Leslie Dawn Cooper of Portsmouth, Ohio, died at age 34 of an opioid overdose. She did not die alone, but no one with her had the antidote that could have saved her life. A project started in Cooper’s name gives people who witness an overdose the ability and training to administer that antidote, naloxone.
The Ohio Department of Health started Project Deaths Avoided With Naloxone (DAWN) in Scioto County in 2013, and shortly thereafter a program for Cuyahoga County was founded by Joan Papp, MD, an emergency physician at MetroHealth in Cleveland. Project DAWN is an opioid overdose education and naloxone-distribution program designed to find a more efficient way to ensure naloxone is available to those who need it most.

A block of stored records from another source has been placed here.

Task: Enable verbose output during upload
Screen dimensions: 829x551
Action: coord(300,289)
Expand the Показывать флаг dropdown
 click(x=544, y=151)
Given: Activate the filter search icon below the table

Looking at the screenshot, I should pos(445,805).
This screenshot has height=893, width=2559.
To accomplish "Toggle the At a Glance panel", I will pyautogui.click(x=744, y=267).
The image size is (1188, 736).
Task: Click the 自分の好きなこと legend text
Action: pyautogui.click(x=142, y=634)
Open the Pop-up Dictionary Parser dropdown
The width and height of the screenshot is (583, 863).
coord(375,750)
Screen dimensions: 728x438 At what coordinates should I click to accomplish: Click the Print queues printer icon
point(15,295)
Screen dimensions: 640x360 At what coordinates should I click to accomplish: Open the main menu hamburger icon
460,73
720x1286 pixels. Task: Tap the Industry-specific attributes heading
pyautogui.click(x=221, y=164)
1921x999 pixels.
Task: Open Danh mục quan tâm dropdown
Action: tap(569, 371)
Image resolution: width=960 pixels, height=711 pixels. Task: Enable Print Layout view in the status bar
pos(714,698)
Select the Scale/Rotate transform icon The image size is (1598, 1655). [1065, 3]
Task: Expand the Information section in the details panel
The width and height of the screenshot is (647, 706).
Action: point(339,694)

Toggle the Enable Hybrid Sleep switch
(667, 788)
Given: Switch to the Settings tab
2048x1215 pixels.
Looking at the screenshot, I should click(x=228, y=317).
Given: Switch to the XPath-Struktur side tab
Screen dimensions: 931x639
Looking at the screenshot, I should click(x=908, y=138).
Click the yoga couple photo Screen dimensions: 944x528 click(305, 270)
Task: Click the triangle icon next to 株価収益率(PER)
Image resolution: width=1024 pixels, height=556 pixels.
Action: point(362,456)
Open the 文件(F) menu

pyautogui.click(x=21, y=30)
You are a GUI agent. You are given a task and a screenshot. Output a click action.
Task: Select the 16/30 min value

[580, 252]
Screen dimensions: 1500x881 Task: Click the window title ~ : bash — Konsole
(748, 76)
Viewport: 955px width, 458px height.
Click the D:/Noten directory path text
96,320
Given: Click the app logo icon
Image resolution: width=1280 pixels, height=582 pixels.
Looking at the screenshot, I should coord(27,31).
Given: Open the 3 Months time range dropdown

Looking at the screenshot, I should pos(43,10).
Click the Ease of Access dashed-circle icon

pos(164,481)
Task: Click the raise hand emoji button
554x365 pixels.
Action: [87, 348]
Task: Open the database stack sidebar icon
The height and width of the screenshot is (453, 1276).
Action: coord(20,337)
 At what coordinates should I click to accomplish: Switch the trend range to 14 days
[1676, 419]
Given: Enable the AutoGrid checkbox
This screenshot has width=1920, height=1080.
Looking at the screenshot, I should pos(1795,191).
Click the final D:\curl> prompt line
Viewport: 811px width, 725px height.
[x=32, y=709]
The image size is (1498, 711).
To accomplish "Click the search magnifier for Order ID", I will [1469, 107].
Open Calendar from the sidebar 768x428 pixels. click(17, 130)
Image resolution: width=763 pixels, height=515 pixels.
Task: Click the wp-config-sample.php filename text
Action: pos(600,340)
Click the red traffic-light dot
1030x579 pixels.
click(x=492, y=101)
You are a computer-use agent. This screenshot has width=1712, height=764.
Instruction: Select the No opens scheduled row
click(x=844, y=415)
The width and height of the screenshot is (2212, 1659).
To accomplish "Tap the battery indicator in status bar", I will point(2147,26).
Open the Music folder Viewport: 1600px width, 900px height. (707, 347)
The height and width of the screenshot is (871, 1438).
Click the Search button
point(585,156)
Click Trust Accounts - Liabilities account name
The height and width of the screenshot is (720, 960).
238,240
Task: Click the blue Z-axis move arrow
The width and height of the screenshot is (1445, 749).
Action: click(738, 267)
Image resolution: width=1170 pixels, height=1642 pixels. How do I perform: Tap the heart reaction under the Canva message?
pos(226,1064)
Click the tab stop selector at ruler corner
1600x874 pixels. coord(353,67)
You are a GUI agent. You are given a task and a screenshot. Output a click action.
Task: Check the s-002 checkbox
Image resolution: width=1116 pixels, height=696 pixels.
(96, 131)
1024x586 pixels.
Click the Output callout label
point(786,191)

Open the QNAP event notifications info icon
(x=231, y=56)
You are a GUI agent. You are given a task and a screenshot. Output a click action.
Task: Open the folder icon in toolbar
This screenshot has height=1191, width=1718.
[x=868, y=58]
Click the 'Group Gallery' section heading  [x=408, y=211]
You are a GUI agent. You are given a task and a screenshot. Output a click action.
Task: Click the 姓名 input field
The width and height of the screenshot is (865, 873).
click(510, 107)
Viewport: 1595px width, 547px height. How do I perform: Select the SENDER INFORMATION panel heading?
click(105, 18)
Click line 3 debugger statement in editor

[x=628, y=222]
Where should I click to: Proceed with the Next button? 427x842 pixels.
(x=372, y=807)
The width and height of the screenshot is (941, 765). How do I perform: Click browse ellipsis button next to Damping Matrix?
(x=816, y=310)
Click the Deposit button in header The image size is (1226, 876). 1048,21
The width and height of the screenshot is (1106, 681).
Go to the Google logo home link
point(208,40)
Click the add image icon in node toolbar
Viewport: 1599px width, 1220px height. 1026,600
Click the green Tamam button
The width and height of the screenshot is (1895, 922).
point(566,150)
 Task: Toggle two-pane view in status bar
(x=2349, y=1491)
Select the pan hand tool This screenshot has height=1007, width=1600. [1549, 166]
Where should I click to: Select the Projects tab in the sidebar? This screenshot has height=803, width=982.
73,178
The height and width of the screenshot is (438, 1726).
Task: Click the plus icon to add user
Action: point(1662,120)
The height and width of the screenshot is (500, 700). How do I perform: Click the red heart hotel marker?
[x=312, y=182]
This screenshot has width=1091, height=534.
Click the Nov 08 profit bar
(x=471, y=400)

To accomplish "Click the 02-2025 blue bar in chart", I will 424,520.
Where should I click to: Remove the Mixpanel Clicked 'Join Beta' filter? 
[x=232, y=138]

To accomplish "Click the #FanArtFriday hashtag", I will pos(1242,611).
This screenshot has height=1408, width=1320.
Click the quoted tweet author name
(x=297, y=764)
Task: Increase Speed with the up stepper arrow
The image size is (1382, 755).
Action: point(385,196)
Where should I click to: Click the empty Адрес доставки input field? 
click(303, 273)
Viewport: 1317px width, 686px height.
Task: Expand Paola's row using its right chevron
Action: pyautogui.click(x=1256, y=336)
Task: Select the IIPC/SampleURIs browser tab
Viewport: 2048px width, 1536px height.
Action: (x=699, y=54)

Since 2013, Project DAWN Cuyahoga County has distributed more than 5,000 overdose-prevention kits, with five walk-in sites, a jail program, and take-home kits available to patients in the emergency department, inpatients units, primary care clinics and available at all MetroHealth pharmacies behind the counter without a prescription. The program’s impact is most deeply felt in one number: the 740 opioid overdoses reversed so far through use of the Project DAWN kits.
Emergency physicians typically do not have expertise in addiction, Dr. Papp said. Yet emergency physicians take care of patients who struggle with addiction every day. “We reverse their overdoses. We manage their withdrawal. We treat them when they are seeking help or have complications from their drug use,” she said.
However, emergency medicine is not the kind of profession that allows a lot of extra time for pursuing projects. Yet Dr. Papp felt compelled to go beyond her typical duties to develop Project DAWN.
Dr. Papp has experienced addiction up close and personal. She had family members throughout her life who struggled with the disease. “I felt like I am in a unique position to do something and this is something that desperately needs to be done,” she said. “I think there are few specialties that use naloxone more than emergency medicine.”
“To be perfectly honest, this kind of hit home for me,” Dr. Papp said. “Sometimes we forget that the patient in front of us isn’t just a patient; they’re part of the community.”
“They’re a father or a mother, a sibling, a son or a daughter,” she said. And when they walk into the emergency department, they are looking for help not just from a physician but from a fellow human being.
Between 2014 and 2015, the state saw an increase of 21.5 percent in drug overdose deaths, according to the Centers for Disease Control and Prevention.
With Project DAWN, Dr. Papp takes on the role of community educator. The project holds small-group and community-education events with speakers such as law enforcement, judges, recovering patients, parents of overdose victims, and the county medical examiner. Together, Project DAWN can paint a “broad picture of what’s going on in the community,” Dr. Papp said.
“I was actually quite surprised, when we started our program, by how much support we got from the health department and from the county,” Dr. Papp said. “One of the things that helped us most in starting our program was collaborating with our medical examiner, because nothing is more powerful than having an advocate who can give you all the numbers of overdoses in real-time trends in what’s going on.”
Cuyahoga County’s medical examiner provides Dr. Papp and Project DAWN with updates monthly, at the very least. These updates show the project “what’s going on, what are the trends, is there a fentanyl outbreak, are we seeing an increase in cocaine deaths?” Dr. Papp said. “It really helps us to not only advocate, but also helps us to change our approach when we notice that there’s a batch of a stronger or different drug out there.”
So how important is naloxone in the emergency department?
“Unfortunately, it’s becoming more common,” Dr. Papp said. But treating a patient with naloxone in the emergency setting allows for a good opportunity to intervene. “We know that individuals who have recovered or survived an overdose, about 26 percent of those will go on to seek treatment in the next 30 days. That really gives us an opportunity to step in … we’re pretty lucky to have access to that population.”
Giving a rough estimate based on her firsthand experience, Dr. Papp said about half of patients are willing to accept an overdose-prevention kit when they are given. “Sometimes people are just not in the mindset to accept new information or accept help at that particular moment,” she said. “But it is a very important time to try to intervene.”
Every conversation Dr. Papp has about naloxone and the overdose-prevention kits includes information about treatment options in the community for the patient. But, “the sad truth is they’re inadequate,” she said. “I can give a person information about treatment, but there is inadequate availability of methadone for medication assisted therapy, there is inadequate availability of public housing or other services in the community.”
“It may be 30 days before they get into treatment. They may not be able to find a person who is able to prescribe suboxone,” she said. “That is truly where we are failing our patients.”
“It’s very gratifying to save somebody’s life, no matter what the cause,” Dr. Papp added. “With that, we are lucky that we have such a good antidote … I wish we didn’t have as much opportunity to use it.”
The AMA has long advocated for expanded access to naloxone and, to date, nearly every state has legislation that allows for greater access to the life-saving antidote. The AMA Task Force to Reduce Prescription Opioid Abuse is leading these efforts.